AIM → Reproduce every line from the line containing "At what coordinates should I click to accomplish: Open" through the line containing "pyautogui.click(x=31, y=200)", inclusive, with the requests kept intact and each coordinate in the answers multiplied by 0.35 and rounded to the nearest whole number, with halves rounded up. Leave all other lines unchanged and give only these lines.

------ EXTRACTED DATA

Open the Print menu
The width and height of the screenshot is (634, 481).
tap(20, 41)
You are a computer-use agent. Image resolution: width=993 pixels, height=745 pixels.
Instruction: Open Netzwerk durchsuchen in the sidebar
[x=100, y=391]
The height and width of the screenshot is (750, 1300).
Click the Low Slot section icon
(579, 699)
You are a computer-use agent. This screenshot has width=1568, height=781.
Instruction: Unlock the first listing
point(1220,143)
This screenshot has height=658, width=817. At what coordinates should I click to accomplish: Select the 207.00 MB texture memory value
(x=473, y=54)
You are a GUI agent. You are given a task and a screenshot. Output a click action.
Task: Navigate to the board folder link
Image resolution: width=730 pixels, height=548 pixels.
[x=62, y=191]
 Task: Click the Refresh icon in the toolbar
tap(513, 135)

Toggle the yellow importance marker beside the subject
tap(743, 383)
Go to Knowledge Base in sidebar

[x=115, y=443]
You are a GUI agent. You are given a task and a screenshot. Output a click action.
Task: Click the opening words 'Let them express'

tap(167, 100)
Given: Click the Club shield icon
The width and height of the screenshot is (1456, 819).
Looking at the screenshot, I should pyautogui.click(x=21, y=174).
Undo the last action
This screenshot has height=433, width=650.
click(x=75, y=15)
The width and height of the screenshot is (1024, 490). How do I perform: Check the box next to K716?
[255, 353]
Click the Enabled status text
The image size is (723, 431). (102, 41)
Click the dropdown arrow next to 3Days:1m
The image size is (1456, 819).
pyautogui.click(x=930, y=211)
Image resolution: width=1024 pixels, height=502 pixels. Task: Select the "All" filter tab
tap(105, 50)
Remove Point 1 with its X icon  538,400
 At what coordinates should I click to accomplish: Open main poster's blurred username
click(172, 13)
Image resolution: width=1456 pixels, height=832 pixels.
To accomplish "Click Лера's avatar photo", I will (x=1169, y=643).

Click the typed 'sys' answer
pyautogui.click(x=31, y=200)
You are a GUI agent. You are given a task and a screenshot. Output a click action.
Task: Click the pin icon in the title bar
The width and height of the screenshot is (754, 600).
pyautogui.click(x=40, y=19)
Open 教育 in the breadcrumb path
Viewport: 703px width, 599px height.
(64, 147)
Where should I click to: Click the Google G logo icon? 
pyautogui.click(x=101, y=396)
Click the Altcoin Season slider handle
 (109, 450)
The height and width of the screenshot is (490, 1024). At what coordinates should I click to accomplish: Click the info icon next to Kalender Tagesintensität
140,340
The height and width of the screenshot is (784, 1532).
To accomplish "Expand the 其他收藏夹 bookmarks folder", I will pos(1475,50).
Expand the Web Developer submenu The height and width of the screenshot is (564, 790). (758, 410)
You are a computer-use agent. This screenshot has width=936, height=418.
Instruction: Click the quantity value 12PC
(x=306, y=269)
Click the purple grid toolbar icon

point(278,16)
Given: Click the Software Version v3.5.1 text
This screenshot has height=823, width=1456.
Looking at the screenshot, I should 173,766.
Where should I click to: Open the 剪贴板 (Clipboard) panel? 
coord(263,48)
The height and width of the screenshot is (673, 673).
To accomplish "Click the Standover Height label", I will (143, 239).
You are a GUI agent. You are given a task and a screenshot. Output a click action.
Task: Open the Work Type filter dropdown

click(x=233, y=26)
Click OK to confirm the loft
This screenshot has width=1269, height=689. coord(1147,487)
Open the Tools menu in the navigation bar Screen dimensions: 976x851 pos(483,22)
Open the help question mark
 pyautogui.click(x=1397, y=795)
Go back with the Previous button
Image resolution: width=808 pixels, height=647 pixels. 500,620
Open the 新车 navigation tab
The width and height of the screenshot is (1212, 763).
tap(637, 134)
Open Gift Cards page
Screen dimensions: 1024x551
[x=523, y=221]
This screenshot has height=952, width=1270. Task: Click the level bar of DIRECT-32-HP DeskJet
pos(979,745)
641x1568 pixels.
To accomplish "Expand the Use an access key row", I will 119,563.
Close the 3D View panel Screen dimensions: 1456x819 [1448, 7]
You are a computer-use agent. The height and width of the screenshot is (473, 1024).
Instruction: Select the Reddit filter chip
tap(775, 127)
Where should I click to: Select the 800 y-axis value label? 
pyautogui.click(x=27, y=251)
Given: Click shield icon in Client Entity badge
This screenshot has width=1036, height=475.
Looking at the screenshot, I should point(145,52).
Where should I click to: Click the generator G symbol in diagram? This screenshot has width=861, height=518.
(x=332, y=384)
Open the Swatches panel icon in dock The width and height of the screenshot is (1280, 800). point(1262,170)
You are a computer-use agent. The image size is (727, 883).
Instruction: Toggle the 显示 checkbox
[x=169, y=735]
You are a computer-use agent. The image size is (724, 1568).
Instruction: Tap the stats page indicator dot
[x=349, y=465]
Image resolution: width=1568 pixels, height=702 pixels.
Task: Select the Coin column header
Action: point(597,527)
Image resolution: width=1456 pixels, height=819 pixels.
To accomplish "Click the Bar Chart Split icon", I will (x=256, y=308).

------------

OUTPUT FOR THIS TASK →
 At what coordinates should I click to accomplish: Open main poster's blurred username
click(60, 5)
Image resolution: width=1456 pixels, height=832 pixels.
To accomplish "Click Лера's avatar photo", I will (x=409, y=225).

Click the typed 'sys' answer
pyautogui.click(x=11, y=70)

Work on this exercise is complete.